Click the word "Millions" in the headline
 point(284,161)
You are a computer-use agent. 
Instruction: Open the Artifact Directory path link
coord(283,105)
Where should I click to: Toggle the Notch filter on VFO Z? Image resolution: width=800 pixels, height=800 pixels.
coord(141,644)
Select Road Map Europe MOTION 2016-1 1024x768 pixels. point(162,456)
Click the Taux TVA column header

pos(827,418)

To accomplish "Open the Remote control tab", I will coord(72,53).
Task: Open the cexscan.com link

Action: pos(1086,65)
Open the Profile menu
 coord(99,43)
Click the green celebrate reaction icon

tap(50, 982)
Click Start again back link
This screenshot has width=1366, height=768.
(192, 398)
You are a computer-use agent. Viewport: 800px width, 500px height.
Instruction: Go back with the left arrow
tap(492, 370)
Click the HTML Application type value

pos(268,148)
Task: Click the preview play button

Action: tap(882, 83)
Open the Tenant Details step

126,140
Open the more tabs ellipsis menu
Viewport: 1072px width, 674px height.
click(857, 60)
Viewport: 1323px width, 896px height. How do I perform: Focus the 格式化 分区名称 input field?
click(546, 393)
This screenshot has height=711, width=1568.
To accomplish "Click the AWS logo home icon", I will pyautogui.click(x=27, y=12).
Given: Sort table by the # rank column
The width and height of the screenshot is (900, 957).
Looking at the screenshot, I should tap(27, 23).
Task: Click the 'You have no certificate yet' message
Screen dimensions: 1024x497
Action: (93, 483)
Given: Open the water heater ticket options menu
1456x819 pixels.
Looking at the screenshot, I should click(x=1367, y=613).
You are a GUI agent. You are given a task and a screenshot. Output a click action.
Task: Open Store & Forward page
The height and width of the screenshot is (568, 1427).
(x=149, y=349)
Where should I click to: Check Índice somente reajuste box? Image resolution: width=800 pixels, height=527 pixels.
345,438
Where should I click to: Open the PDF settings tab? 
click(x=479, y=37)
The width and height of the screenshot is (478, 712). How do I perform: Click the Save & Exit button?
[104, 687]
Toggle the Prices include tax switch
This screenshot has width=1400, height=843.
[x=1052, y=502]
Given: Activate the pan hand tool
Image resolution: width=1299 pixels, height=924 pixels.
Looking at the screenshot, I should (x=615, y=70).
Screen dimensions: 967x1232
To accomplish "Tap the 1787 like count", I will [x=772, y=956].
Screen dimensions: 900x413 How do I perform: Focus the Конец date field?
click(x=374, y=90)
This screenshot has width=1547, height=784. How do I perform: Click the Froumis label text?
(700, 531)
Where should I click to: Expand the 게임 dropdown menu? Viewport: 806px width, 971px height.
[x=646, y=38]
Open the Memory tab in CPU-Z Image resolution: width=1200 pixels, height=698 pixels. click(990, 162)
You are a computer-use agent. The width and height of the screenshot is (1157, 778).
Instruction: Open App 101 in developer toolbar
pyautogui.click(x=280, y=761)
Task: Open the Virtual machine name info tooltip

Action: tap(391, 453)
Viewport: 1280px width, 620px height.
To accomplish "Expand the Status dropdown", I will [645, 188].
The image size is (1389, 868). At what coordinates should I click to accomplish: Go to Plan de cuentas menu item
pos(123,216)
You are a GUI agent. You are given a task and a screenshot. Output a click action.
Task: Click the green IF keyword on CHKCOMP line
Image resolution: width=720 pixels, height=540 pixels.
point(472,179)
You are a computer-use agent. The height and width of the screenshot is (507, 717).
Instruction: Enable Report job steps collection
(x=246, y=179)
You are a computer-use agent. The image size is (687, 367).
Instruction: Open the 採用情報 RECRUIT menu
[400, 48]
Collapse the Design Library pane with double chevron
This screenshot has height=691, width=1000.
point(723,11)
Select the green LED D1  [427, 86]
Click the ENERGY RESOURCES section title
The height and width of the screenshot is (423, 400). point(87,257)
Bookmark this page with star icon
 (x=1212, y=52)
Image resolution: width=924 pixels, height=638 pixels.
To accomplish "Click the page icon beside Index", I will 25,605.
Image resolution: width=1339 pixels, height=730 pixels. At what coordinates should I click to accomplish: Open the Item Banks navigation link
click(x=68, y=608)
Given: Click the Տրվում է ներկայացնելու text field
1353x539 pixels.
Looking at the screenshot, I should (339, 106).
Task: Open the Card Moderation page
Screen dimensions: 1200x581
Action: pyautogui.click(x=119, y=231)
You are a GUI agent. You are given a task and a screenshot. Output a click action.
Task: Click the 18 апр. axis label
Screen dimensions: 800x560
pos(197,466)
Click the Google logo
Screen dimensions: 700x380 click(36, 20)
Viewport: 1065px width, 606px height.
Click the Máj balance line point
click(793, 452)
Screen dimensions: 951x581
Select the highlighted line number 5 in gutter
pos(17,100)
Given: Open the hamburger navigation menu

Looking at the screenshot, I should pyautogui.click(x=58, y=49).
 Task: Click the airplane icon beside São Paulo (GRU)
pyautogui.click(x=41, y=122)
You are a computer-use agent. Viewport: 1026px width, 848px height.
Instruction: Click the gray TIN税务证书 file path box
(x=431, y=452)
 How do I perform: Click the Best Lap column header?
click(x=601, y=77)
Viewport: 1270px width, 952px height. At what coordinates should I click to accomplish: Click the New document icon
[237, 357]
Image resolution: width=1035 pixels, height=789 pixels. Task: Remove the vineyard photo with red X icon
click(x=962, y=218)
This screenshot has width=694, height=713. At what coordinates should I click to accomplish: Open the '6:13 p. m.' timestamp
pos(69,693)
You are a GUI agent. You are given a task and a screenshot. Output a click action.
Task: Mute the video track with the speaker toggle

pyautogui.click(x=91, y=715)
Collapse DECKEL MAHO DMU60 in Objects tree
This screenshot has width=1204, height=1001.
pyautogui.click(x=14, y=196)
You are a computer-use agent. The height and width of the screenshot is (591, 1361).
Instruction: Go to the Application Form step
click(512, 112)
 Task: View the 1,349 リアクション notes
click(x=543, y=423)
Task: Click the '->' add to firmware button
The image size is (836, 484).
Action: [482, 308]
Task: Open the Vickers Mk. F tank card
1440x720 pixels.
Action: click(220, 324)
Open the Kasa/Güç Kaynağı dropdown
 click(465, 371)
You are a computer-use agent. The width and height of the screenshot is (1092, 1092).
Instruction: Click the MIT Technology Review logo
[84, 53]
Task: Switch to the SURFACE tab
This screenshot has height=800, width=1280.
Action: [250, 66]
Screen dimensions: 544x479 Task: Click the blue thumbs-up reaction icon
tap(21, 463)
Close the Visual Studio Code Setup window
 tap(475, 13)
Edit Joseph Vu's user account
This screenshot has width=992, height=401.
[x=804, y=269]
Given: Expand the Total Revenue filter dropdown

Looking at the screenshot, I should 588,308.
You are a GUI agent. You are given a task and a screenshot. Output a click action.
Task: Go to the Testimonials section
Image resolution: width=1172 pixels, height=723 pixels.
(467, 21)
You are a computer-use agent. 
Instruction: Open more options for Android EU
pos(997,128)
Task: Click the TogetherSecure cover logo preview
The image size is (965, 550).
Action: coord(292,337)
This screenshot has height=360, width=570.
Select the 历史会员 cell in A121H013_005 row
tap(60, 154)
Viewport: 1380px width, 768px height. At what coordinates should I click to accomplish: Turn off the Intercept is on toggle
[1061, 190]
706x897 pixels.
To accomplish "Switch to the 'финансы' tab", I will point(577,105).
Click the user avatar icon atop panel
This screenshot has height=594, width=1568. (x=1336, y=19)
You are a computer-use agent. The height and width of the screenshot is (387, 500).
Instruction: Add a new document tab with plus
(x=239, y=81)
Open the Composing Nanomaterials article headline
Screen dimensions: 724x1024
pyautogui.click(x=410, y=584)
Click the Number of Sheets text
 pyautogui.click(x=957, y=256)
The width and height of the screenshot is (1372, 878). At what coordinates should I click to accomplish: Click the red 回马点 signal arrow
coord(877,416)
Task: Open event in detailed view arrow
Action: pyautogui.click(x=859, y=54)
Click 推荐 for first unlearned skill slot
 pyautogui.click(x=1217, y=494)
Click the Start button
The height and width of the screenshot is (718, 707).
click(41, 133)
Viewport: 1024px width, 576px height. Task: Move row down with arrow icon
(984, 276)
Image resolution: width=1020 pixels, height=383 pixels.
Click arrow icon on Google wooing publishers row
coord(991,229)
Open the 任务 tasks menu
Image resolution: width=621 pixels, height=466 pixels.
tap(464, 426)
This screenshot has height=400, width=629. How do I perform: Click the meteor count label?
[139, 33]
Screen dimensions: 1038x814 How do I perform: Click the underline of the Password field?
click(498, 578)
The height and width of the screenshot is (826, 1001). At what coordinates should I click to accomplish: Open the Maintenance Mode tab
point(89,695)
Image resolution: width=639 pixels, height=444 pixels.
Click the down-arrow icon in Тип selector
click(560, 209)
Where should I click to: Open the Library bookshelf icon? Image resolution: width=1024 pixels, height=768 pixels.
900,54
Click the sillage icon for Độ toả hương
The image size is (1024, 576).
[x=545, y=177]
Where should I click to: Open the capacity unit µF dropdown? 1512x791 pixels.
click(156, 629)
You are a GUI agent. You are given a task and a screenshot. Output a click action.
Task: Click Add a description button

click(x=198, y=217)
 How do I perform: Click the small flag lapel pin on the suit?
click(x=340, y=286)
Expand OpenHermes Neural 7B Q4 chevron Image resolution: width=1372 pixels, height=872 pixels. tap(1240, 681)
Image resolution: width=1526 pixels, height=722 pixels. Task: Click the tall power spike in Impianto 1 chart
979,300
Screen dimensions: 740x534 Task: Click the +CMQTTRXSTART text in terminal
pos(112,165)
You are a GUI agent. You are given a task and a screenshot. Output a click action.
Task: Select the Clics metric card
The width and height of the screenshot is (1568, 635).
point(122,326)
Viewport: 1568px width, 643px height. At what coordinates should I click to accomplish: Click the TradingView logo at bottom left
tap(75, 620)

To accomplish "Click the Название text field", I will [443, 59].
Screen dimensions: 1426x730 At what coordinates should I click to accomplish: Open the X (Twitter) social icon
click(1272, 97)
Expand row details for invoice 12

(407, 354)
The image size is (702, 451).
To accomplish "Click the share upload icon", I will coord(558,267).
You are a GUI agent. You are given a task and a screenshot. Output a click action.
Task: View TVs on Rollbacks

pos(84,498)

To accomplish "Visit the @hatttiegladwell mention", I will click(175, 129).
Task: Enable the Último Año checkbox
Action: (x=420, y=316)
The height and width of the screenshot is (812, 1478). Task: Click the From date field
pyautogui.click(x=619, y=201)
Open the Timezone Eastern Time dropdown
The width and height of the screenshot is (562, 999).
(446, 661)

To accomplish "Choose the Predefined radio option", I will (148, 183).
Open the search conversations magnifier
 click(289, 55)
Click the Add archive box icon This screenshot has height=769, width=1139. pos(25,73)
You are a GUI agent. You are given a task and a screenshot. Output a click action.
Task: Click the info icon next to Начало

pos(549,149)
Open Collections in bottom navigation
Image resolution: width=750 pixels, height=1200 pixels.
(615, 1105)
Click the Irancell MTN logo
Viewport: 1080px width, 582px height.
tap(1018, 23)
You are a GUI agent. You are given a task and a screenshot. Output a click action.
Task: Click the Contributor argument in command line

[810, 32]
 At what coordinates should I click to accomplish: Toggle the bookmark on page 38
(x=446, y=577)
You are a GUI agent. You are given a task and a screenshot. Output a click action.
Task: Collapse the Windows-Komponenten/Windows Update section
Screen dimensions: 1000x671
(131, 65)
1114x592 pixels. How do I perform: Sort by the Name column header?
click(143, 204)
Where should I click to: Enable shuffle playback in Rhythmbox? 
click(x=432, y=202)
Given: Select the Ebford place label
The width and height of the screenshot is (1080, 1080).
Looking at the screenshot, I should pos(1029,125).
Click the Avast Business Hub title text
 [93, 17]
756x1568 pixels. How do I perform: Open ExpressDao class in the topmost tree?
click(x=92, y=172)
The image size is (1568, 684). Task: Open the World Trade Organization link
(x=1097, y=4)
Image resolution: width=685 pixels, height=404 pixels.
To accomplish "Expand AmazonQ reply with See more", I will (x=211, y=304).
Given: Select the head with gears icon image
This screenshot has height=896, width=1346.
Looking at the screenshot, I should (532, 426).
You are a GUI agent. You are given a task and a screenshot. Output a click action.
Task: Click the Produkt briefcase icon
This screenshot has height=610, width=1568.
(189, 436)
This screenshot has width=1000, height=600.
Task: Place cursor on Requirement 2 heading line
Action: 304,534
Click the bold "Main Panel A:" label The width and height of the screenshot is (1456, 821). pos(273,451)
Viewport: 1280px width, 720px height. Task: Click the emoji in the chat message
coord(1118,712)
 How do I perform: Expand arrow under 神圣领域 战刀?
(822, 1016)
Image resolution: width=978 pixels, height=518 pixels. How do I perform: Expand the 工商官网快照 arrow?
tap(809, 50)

——————

● Task objective
Go through the records from the first line and copy each one exactly, ending after the line that contains "Toggle the Prices include tax switch". Give nothing else.

● Response to the exercise
Click the word "Millions" in the headline
 point(284,161)
You are a computer-use agent. 
Instruction: Open the Artifact Directory path link
coord(283,105)
Where should I click to: Toggle the Notch filter on VFO Z? Image resolution: width=800 pixels, height=800 pixels.
coord(141,644)
Select Road Map Europe MOTION 2016-1 1024x768 pixels. point(162,456)
Click the Taux TVA column header

pos(827,418)

To accomplish "Open the Remote control tab", I will coord(72,53).
Task: Open the cexscan.com link

Action: pos(1086,65)
Open the Profile menu
 coord(99,43)
Click the green celebrate reaction icon

tap(50, 982)
Click Start again back link
This screenshot has width=1366, height=768.
(192, 398)
You are a computer-use agent. Viewport: 800px width, 500px height.
Instruction: Go back with the left arrow
tap(492, 370)
Click the HTML Application type value

pos(268,148)
Task: Click the preview play button

Action: tap(882, 83)
Open the Tenant Details step

126,140
Open the more tabs ellipsis menu
Viewport: 1072px width, 674px height.
click(857, 60)
Viewport: 1323px width, 896px height. How do I perform: Focus the 格式化 分区名称 input field?
click(546, 393)
This screenshot has height=711, width=1568.
To accomplish "Click the AWS logo home icon", I will pyautogui.click(x=27, y=12).
Given: Sort table by the # rank column
The width and height of the screenshot is (900, 957).
Looking at the screenshot, I should tap(27, 23).
Task: Click the 'You have no certificate yet' message
Screen dimensions: 1024x497
Action: (93, 483)
Given: Open the water heater ticket options menu
1456x819 pixels.
Looking at the screenshot, I should click(x=1367, y=613).
You are a GUI agent. You are given a task and a screenshot. Output a click action.
Task: Open Store & Forward page
The height and width of the screenshot is (568, 1427).
(x=149, y=349)
Where should I click to: Check Índice somente reajuste box? Image resolution: width=800 pixels, height=527 pixels.
345,438
Where should I click to: Open the PDF settings tab? 
click(x=479, y=37)
The width and height of the screenshot is (478, 712). How do I perform: Click the Save & Exit button?
[104, 687]
Toggle the Prices include tax switch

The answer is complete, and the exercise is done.